The Commerce Department reported a 0.3% retail sales gain in January, much better than the second straight monthly decline that economists expected. Along with news that an economic stimulus bill was signed into law by President Bush, the news gave investors hope that the economic downturn may be short-lived.
AMAT surged 10% on its results, which were down from the year-ago quarter but better than analysts expected, thanks to strength in the company’s growing solar energy business. The company raised sales guidance on the strength of a bigger than expected rise in new orders.
Yahoo rose 1% on reports that it could seek a partnership with News Corp. to stave off Microsoft’s hostile takeover bid, even as reports emerged that Google may be backing off from a possible partnership with Yahoo.
Nortel soared 12.5% on reports of a possible wireless network equipment venture with Motorola.
Palm was up 6.5% on strong Centro sales, and Qwest gained 7.4% on an upgrade following strong results. But Blue Nile fell 17% on its financial outlook.
Apple, Research In Motion, Dell and HP were also big gainers.
Baidu.com was up 6% ahead of its results — then added to those gains after the bell with quarterly sales that surpassed Wall Street forecasts.
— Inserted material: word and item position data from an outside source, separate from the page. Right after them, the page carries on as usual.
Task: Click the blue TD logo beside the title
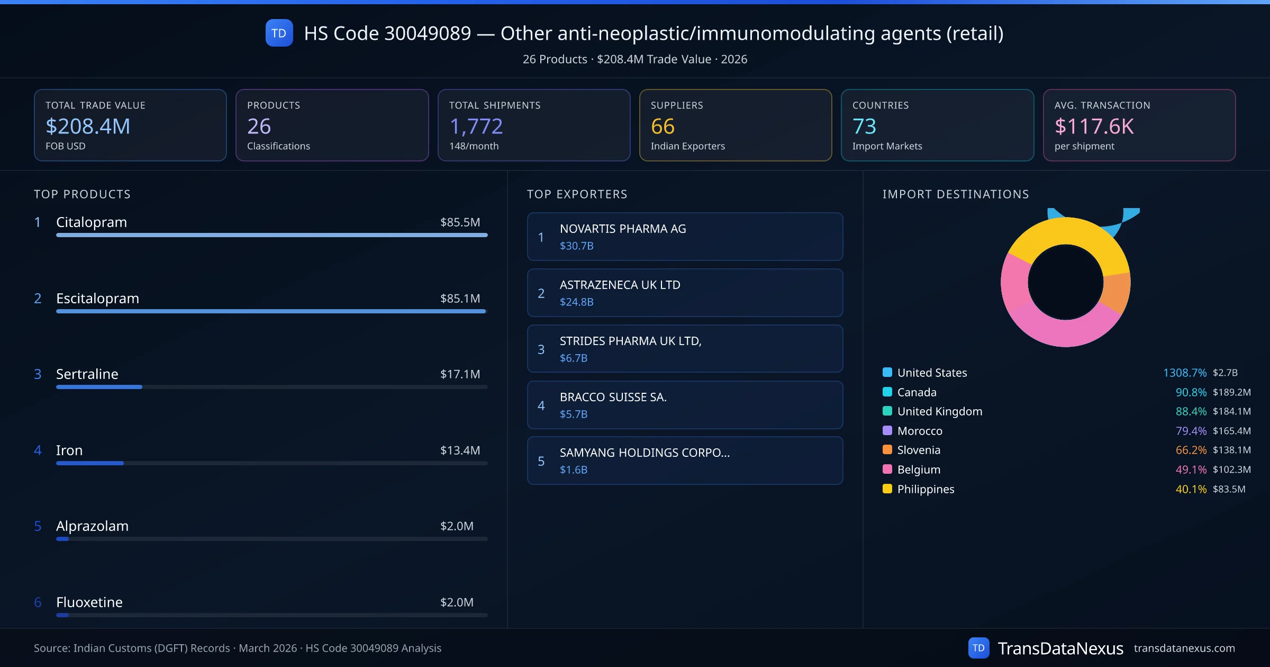[x=279, y=33]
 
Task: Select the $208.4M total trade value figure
[x=88, y=127]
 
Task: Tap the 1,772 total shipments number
[x=476, y=127]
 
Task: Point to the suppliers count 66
[x=663, y=127]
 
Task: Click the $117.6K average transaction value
[x=1094, y=127]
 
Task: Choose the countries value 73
[x=864, y=127]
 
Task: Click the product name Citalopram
[x=92, y=222]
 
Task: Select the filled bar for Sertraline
[x=99, y=387]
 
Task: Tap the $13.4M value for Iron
[x=460, y=450]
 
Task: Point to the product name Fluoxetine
[x=89, y=602]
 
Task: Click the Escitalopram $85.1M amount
[x=460, y=299]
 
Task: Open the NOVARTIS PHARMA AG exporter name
[x=623, y=229]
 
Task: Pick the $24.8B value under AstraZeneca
[x=576, y=302]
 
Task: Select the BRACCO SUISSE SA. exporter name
[x=613, y=397]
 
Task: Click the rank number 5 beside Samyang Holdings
[x=541, y=461]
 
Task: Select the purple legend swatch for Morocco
[x=887, y=431]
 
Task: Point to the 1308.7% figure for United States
[x=1184, y=373]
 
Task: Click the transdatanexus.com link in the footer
[x=1184, y=648]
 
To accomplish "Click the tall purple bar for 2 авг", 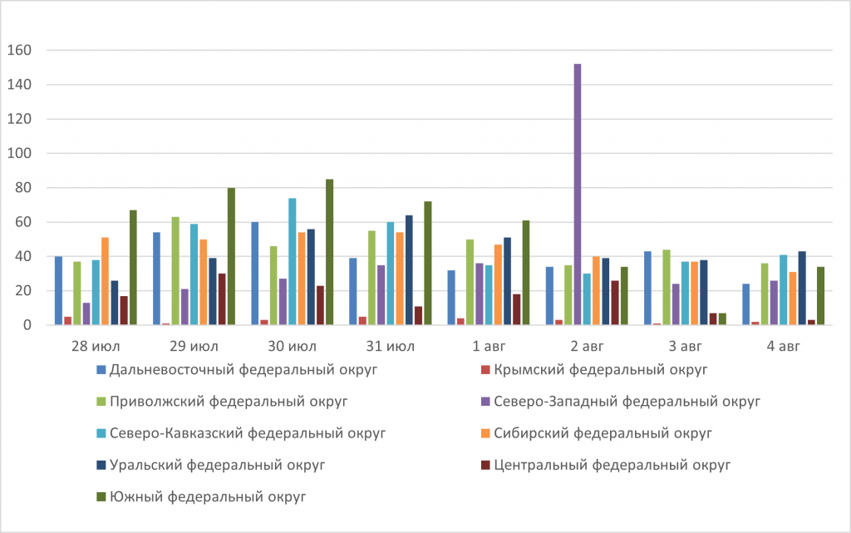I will point(577,195).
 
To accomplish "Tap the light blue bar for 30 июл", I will point(293,262).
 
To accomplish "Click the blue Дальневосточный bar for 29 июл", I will point(156,279).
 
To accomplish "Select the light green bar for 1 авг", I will point(470,283).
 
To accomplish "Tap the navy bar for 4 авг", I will point(802,289).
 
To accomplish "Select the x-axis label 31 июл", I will point(389,345).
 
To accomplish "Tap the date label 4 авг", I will point(781,345).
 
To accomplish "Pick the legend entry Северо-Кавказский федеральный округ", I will point(247,434).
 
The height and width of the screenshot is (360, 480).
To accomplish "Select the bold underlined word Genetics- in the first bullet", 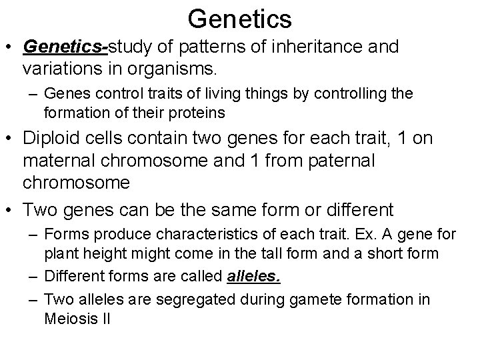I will pyautogui.click(x=65, y=47).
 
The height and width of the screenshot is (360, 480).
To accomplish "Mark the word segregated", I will pyautogui.click(x=185, y=299).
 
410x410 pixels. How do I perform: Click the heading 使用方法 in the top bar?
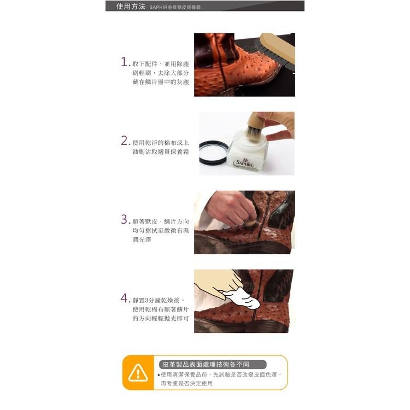[130, 7]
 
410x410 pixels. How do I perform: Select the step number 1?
[125, 61]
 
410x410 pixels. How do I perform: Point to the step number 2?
[125, 140]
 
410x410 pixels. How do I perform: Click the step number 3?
[125, 220]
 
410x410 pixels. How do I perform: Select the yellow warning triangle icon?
[138, 373]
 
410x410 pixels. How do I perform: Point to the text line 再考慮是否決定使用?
[186, 384]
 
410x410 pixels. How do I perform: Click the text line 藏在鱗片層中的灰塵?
[161, 83]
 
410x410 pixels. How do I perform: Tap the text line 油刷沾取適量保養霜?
[161, 151]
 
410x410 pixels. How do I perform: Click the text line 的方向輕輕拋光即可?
[161, 319]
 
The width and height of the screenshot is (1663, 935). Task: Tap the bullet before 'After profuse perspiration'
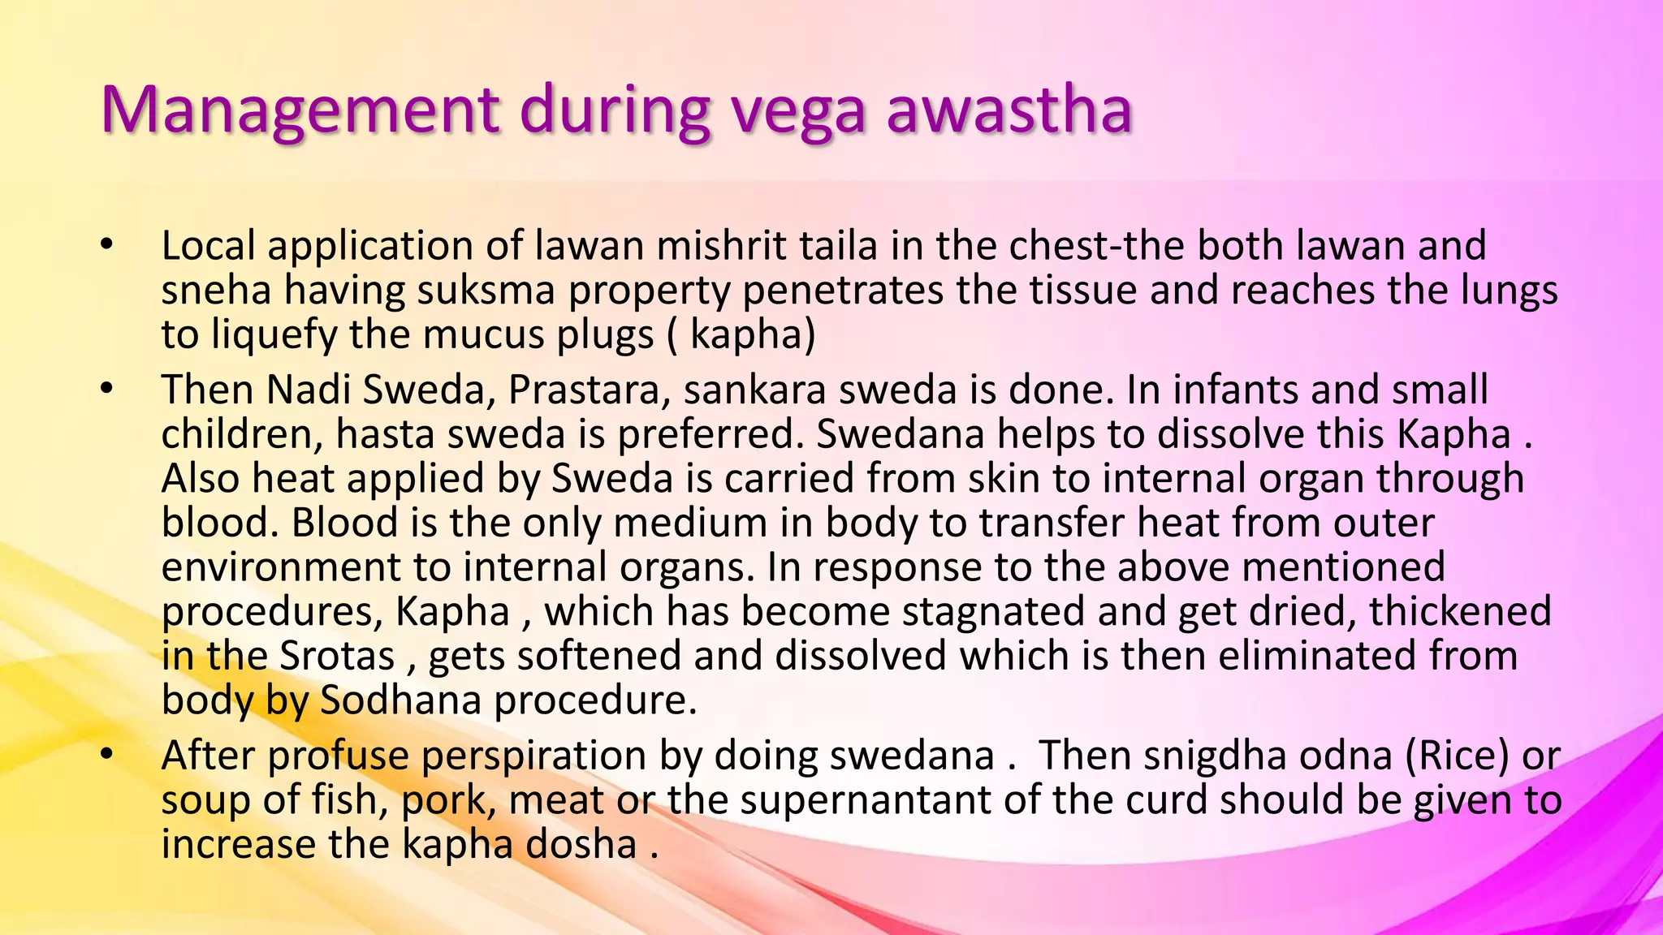pos(106,755)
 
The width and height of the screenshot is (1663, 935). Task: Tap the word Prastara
pos(590,390)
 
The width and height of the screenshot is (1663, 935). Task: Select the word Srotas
pos(337,655)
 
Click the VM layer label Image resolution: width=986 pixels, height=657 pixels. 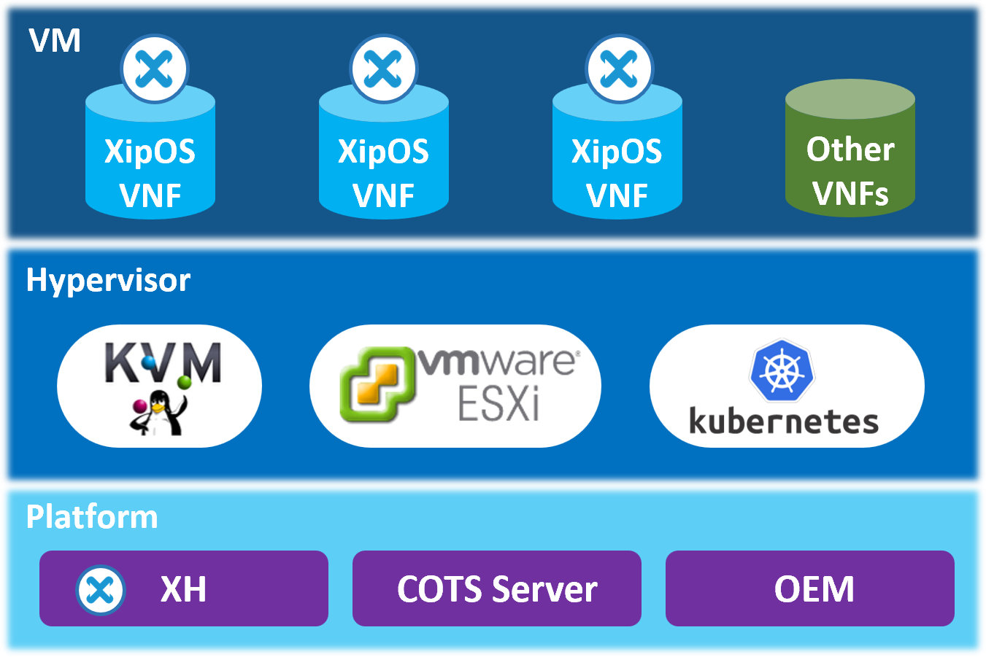pos(55,41)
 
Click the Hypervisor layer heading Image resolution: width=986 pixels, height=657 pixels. pos(108,280)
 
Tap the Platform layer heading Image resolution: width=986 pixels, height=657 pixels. pos(92,516)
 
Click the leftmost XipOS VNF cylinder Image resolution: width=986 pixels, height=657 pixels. pos(150,168)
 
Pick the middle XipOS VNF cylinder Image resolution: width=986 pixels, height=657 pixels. pos(384,168)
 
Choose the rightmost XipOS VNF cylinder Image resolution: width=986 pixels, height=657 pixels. pos(617,168)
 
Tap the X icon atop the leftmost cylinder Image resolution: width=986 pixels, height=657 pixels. pos(155,69)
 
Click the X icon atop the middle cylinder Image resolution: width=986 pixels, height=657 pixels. pos(384,69)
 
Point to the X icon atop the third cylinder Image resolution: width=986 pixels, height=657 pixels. pos(620,69)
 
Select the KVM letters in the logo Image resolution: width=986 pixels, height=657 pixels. pos(162,362)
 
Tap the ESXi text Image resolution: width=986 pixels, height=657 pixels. pos(498,404)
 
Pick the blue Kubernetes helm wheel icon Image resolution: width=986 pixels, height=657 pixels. pos(782,371)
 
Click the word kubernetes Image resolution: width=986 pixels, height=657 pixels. pos(783,422)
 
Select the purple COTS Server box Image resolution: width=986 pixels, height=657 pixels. pos(497,588)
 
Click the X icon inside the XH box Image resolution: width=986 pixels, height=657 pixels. pos(100,589)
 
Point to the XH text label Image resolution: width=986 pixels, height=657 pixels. pos(183,589)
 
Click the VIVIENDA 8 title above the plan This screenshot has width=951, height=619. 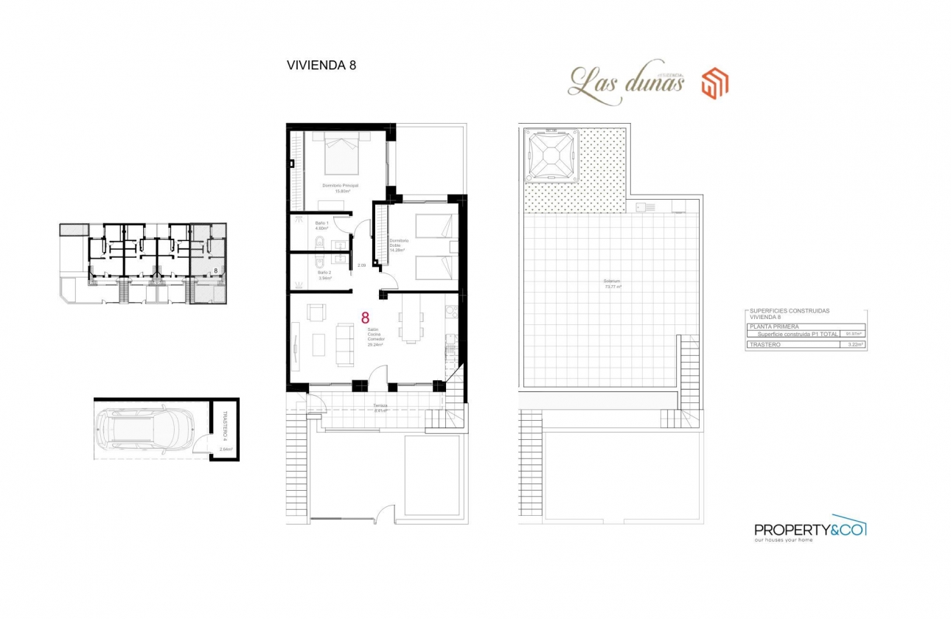tap(321, 65)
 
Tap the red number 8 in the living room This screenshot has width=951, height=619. tap(365, 318)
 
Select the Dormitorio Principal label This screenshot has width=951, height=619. tap(340, 186)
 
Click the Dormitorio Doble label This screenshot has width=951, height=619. tap(398, 245)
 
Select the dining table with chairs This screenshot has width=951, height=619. tap(411, 325)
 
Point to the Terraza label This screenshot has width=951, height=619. tap(380, 406)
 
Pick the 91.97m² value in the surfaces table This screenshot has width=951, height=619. tap(854, 334)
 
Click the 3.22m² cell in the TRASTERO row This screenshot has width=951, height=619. tap(855, 344)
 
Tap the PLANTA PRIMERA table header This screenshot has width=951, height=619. tap(774, 326)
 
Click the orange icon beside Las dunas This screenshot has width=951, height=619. tap(714, 83)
The Nasdaq surged 53 to 2373, the S&P gained 18 to 1367, and the Dow rose 178 to 12,552. Volume declined to 3.86 billion shares on the NYSE, and rose to 2.26 billion on the Nasdaq. Advancers led by a 22-11 margin on the NYSE, and 21-8 on the Nasdaq. Upside volume was 77% on the NYSE, and 89% on the Nasdaq. New highs-new lows were 36-85 on the NYSE, and 49-91 on the Nasdaq.